===== PAGE TEXT

Since the bootstrap generates random sub-samples, you need to set a seed for replicability. The seed number is arbitrary.
set.seed(8675309)Bootstrap with model_parameters()
Use model_parameters() from the parameters package. Insert your model object, specify bootstrap = TRUE, and specify the number of iterations. Generally for a regression model as simple as this, 1k iterations is fine.
model_parameters(model1, bootstrap = TRUE, iterations = 1000)Parameter | Coefficient | 95% CI | p
------------------------------------------------------------
(Intercept) | 3.55 | [ 3.24, 3.90] | < .001
OpenMindedness | -7.62e-03 | [-0.06, 0.05] | 0.782
Conscientiousness | 0.12 | [ 0.07, 0.17] | < .001
Extraversion | 0.04 | [-0.01, 0.09] | 0.116
Agreeableness | 0.09 | [ 0.03, 0.15] | 0.002
NegativeEmotionality | -0.44 | [-0.48, -0.40] | < .001
It will take a few seconds for the bootstrap to run since it has to essentially generate 1000 model estimates. The more complicated the model or the more iterations you have, the longer this wait will be.
From the output, the “Coefficient” column has the coefficients of the regression. The “95% CI” column has the bootstrapped confidence intervals, and the “p” column has the bootstrapped p values.
Generally speaking, you should focus on the 95% CIs for inference. There are a lot of issues around p values of bootstrapped standard errors since there is no universally agreed method on how to calculate them. So you just ignore them and focus on the confidence intervals instead.
Bootstrap by Hand
Just as a quick tech demo, here is a bootstrap by hand. You do not need to know how to do this, but in case you are curious, you can write it in a for loop.
B <- 1000 # iterations
N <- nrow(big5) # bootstrap sample size
# Store bootstrapped coefficients in empty object
boot_coefs <- matrix(NA, nrow = B, ncol = 6)
colnames(boot_coefs) <- names(coef(
lm(ExistentialWellBeing ~ OpenMindedness + Conscientiousness +
Extraversion + Agreeableness + NegativeEmotionality, data = big5)
))
for (b in 1:B) {
idx <- sample(1:N, size = N, replace = TRUE) # resample with replacement
boot_data <- big5[idx, ]
model_boot <- lm(ExistentialWellBeing ~ OpenMindedness + Conscientiousness +
Extraversion + Agreeableness + NegativeEmotionality,
data = boot_data)
boot_coefs[b, ] <- coef(model_boot)
}
# Bootstrap standard errors
boot_se <- apply(boot_coefs, 2, sd)
# Bootstrap 95% CI
boot_ci <- apply(boot_coefs, 2, quantile, probs = c(.025, .975))
# Combine results
results <- data.frame(
Estimate = coef(model1),
Boot_SE = boot_se,
CI_lower = boot_ci[1, ],
CI_upper = boot_ci[2, ]
)
results Estimate Boot_SE CI_lower CI_upper
(Intercept) 3.558004415 0.17349450 3.21410047 3.88522422
OpenMindedness -0.006677305 0.02607744 -0.05838734 0.04584914
Conscientiousness 0.118554278 0.02753382 0.06492571 0.17083086
Extraversion 0.041195684 0.02774470 -0.01494248 0.09078130
Agreeableness 0.088263048 0.02966652 0.03166880 0.14453565
NegativeEmotionality -0.441308183 0.02261063 -0.48823500 -0.39648846
The bootstrap is that simple. If you boil it down by removing line breaks, the bootstrap is only four lines of code.

==========

### YOUR OBJECTIVE:
Extend the tutorial on bootstrapping regression models in R, picking up after its last sentence.

===== DATASET EXTRACT

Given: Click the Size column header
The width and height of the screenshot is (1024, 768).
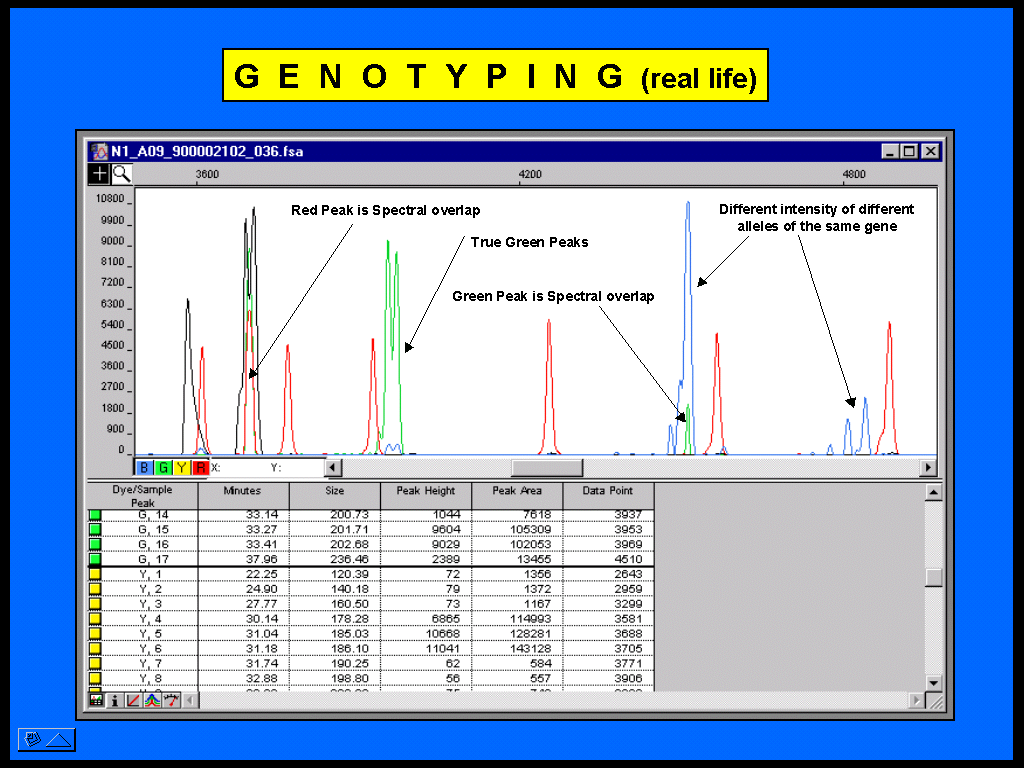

==========

### TASK OUTPUT:
4. Normality Assumption
Normality Assumption
The normality assumption assumes that the distribution of the residuals is normal. A violation of normality can lead to distortion of your coefficient inference. It could also lead to potential bias of your coefficients too, meaning that both the inference and interpretations would be off. However, the effects are pretty minor, especially on coefficient bias. This is unless your residuals are very non-normal.
Normality of the predictors can be tested too as non-normality of the residuals might be stemming from here, but the assumption is specifically about the residuals. The predictors can be non-normal - in fact, you would not be able to have categorical predictors if this was not the case - but they might just be a cause of non-normal residuals.
Normality Histograms
If you want a general but not foolproof idea of if your residuals are normal, you can make a histogram.
hist(big5$resid, breaks = 50)
From this visualization, the distribution of the residuals seems decently normal but has a clear thicker tail to the right. However, it is very hard to tell sometimes from histograms alone, so we can turn to a much better form of visualization in a QQ-plot.
QQ-Plots
QQ-plots depict the distribution of residuals in terms of where they are in a distribution and where they should be if they were perfectly normal. This lets us see a very objective measure of how non-normal the residuals are, where non-normality occurs, and what type of non-normality it is.
Use qqnorm() and qqline() to construct the QQ-plot of the residuals.
qqnorm(big5$resid)
qqline(big5$resid)
In a perfect world, the points on the QQ-plot would lie directly on the line. Any deviation from the line means some amount of deviation from normality. If the residual point is below the line, the residual is further to the left on the distribution than where it should be if it was perfectly normal. If the point is above the line, the residual is further to the right.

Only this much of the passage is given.